“Eyes Open, Ears to the Ground” – Jay Newman’s “Undermoney”
It’s only May, but I’m nominating Undermoney as the Best Novel of the Year. Yes, Erica Ferencik’s Girl in Ice is right up there too, but Newman’s absorbing 480-page tome triumphs over anything I’ve read in quite a while. I think Newman is telling a very forthright tale about the world we live in, corruptly misconfigured by those with power and money who obsessively care only for more and more money and more and more power. It’s a vulgar tale told in the thin guise of fiction, unglamorously. It’s the story of the emperor without clothes, just as Hans Christian Anderson told it so many years ago.
The Wall Street Journal said of Undermoney, “What happens when the world’s biggest hedge fund finds itself secretly targeted for dueling takeovers by Vladimir Putin and a CIA-backed U.S. senator running for president?” Jay Newman should know, after spending 40 years in hedge funds and international finance. He guided the country of Argentina, which had defaulted on a loan, to a $2.4B settlement with hedge fund Elliott Management. The man has been there, has done that, and has the chops to write a story about it.

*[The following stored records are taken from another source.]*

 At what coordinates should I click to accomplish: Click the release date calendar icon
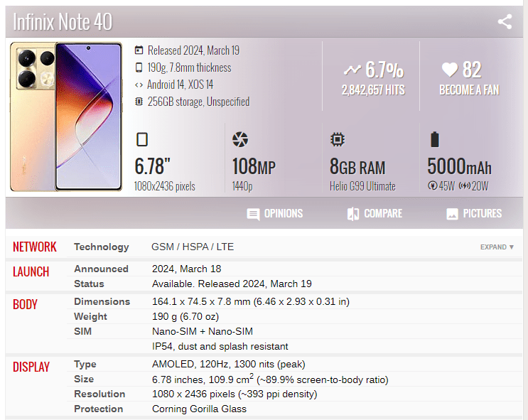pos(139,50)
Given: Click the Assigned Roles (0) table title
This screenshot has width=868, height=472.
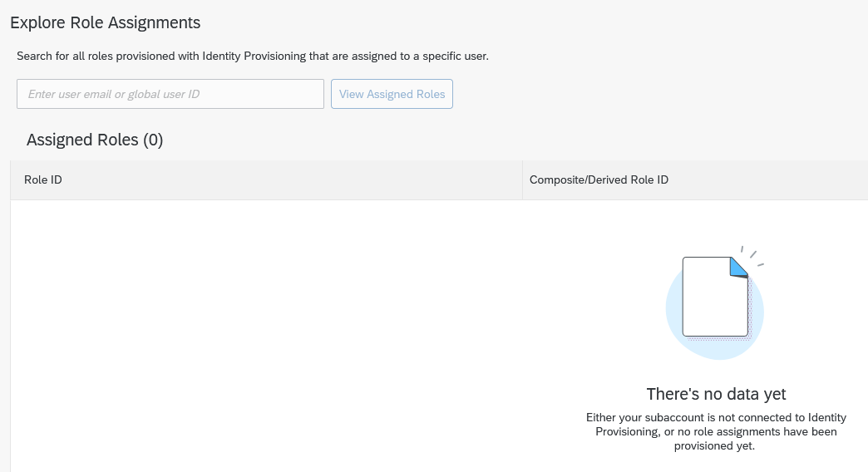Looking at the screenshot, I should coord(95,140).
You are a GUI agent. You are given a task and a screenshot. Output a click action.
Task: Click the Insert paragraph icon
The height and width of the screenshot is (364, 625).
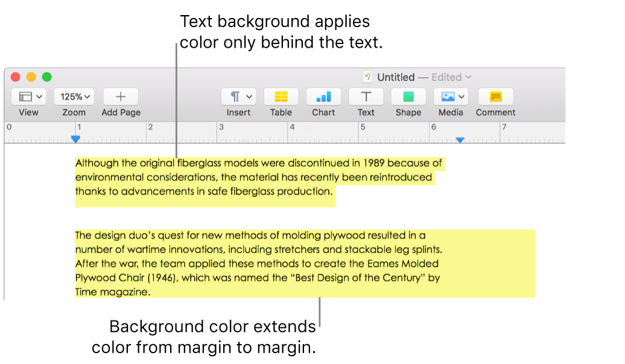tap(235, 96)
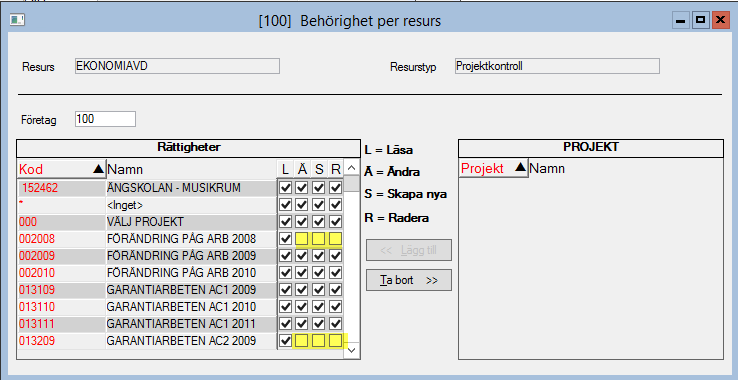
Task: Click the << Lägg till button
Action: [409, 250]
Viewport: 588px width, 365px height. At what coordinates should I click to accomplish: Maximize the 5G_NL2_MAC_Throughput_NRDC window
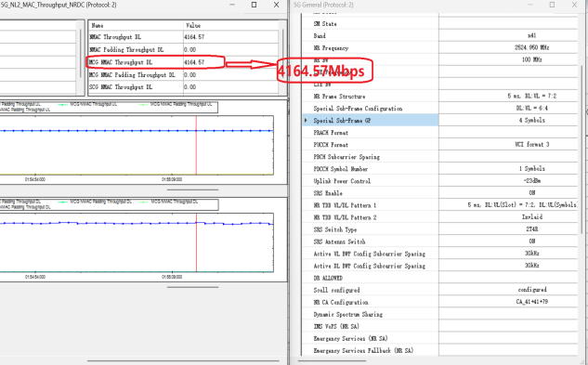pos(254,5)
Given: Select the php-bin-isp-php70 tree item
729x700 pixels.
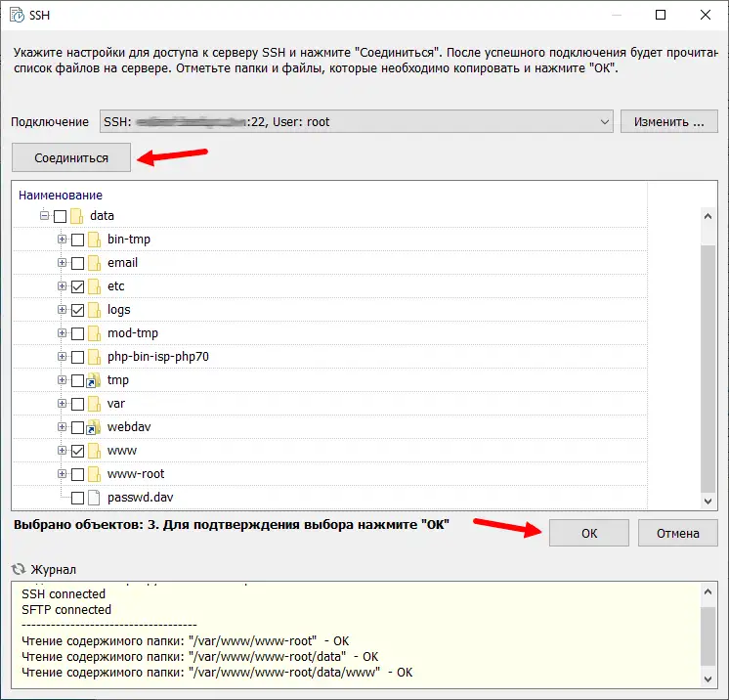Looking at the screenshot, I should pos(157,357).
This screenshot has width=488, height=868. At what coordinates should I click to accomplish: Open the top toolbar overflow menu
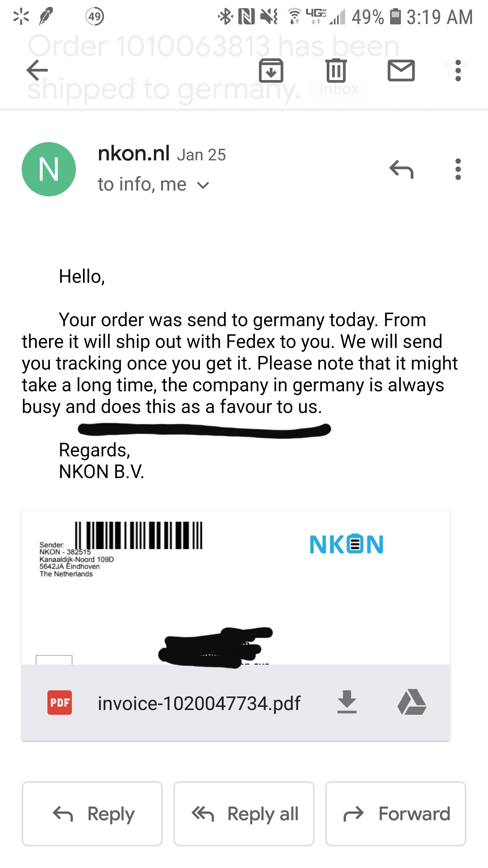pos(458,71)
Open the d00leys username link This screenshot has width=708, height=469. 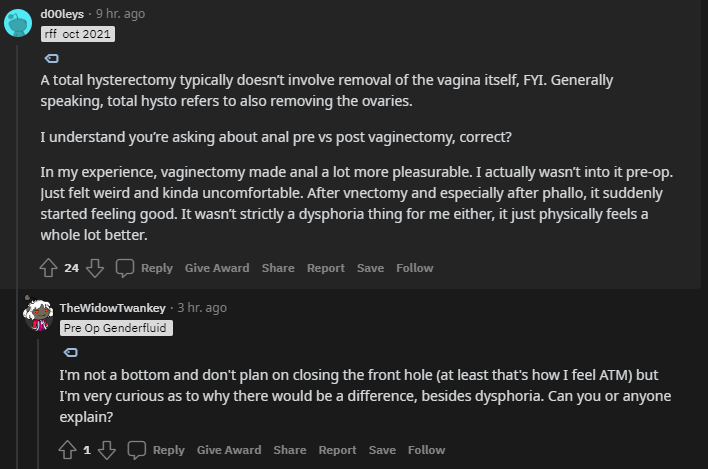62,14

Newman says he was compelled to write Undermoney (think about that word a while) for the following two reasons. (Direct quotations from the author appear below in italics.)

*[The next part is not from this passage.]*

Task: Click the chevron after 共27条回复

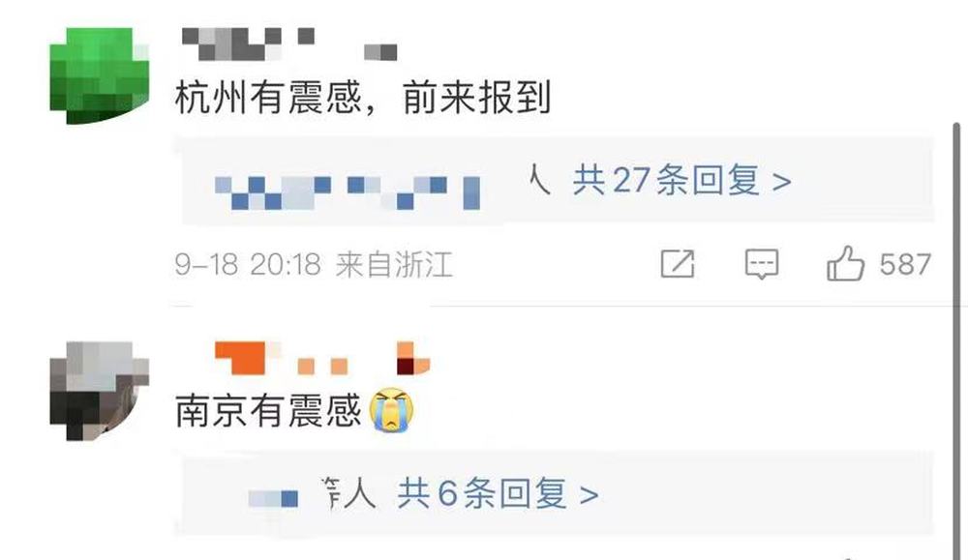Action: click(781, 182)
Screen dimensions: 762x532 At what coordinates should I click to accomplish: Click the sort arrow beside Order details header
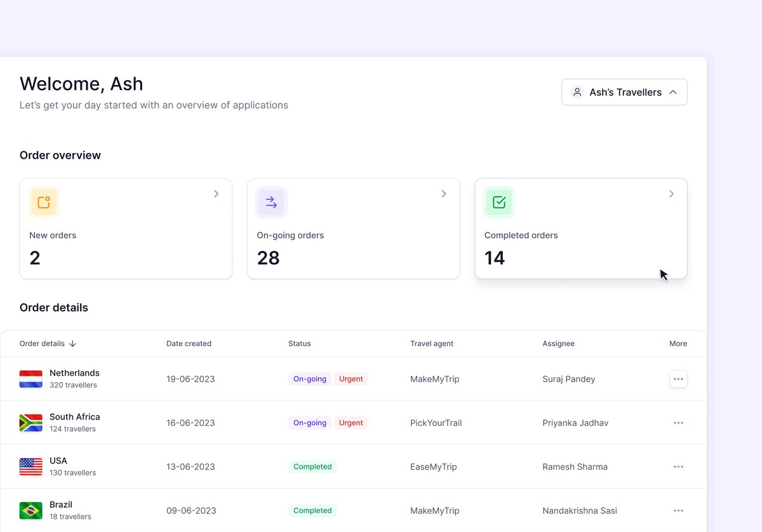click(x=71, y=343)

“Hedge funds have remarkable flexibility and power.” And “The world is a complete mess.” Newman was a hard-driving hedge fund manager, ergo knows what he’s writing about. I certainly count myself among those who feel that hedge funds have had a very negative impact on the world, not only in finance but in many other aspects of our lives as well because of their predatory nature. And I certainly agree that the world is a complete mess. Neither of these come as a surprise to the intelligent reader these days. What Newman does is sets them into a fictional story format which is not only easy to get immersed in, but which bears great evidence of verisilimitude.

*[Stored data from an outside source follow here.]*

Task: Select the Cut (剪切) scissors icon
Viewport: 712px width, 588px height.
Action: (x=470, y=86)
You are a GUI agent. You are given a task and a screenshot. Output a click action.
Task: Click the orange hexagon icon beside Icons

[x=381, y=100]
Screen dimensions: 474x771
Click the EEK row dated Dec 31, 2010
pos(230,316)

“Crime and corruption are big business—and not at all fictional. A conservative estimate? Maybe 3–5%. That would mean $2.5–4 trillion a year. Every year.” I found myself turning to the Internet again and again to verify whether or not certain things he characterized were true to life or not. In most cases they were, for example the freeports at airports around the world where rich people can park their private plane, avoid customs, stash their treasures and keep themselves from public scrutiny. Such examples abound, but consider another one: “In the popular mind, lying was what law firms did in exchange for their four-figure-per-hour fees. Double ditto for the banks, which the public has viewed as crooked since the Medici Bank failed in 1494.” Just how utterly vile the world has become is humiliating to those who would strive to imbue life with higher meaning, if not moral and ethical values.
“I spent decades chasing deadbeat sovereigns and individuals, asking that they pay what they owed. The world would be even more of a jungle than it is if there were no rule of law.” In Undermoney, the rule of law seems noticeably absent most of the time. CIA operatives Greta and Don have no qualms about diverting billions of dollars in U.S. aid money to support a renegade Presidential candidate. Fyodor Volk, a Russian operative, blithely blows up the Holland Tunnel, murdering thousands of commuters in the second-worst terrorist attack on US soil. And Elias Vicker, head of a ruthless hedge fund, relishes in all this mayhem in order to make more billions upon millions of dollars.
Yes, this is quite a novel, one I won’t soon forget, espcially for the true story about the Saudi shiek who travels with his camels in the back of his Boeing 747.